:: DATA EXTRACT ::

========================================================================

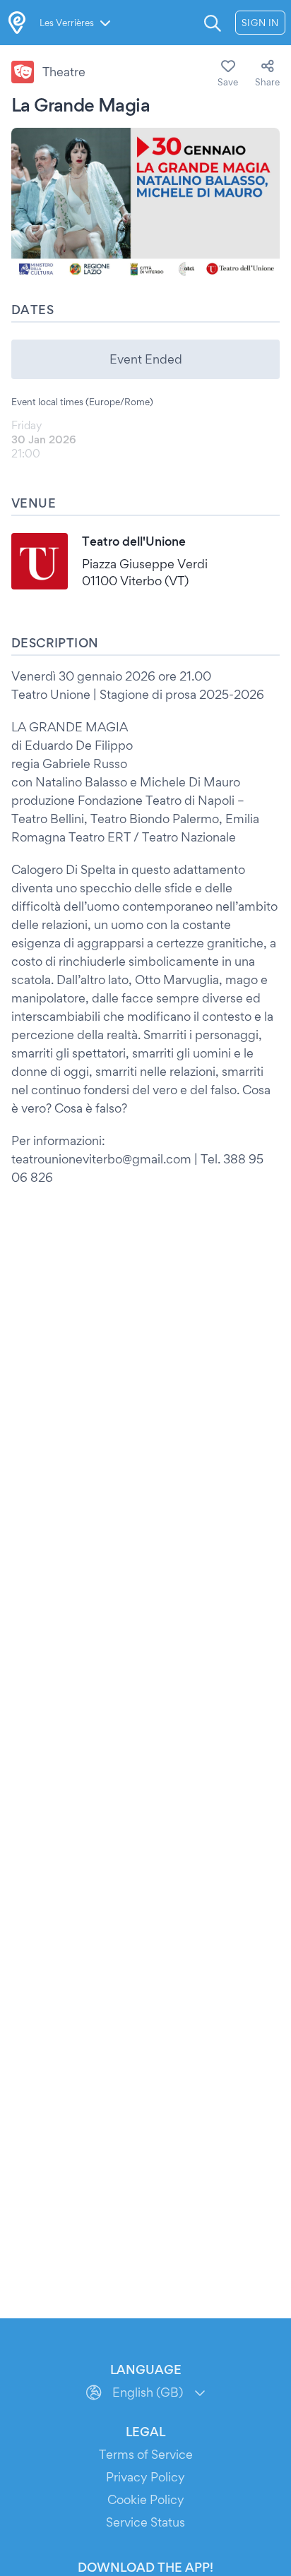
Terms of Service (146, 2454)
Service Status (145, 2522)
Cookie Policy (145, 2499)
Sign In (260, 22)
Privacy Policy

========================================================================

:: TASK PROMPT ::
When you retype the listing, keep every line exactly as it is and drop the pictures.

:: EXPECTED ANSWER ::
Terms of Service (146, 2454)
Service Status (145, 2522)
Cookie Policy (145, 2499)
Sign In (260, 22)
Privacy Policy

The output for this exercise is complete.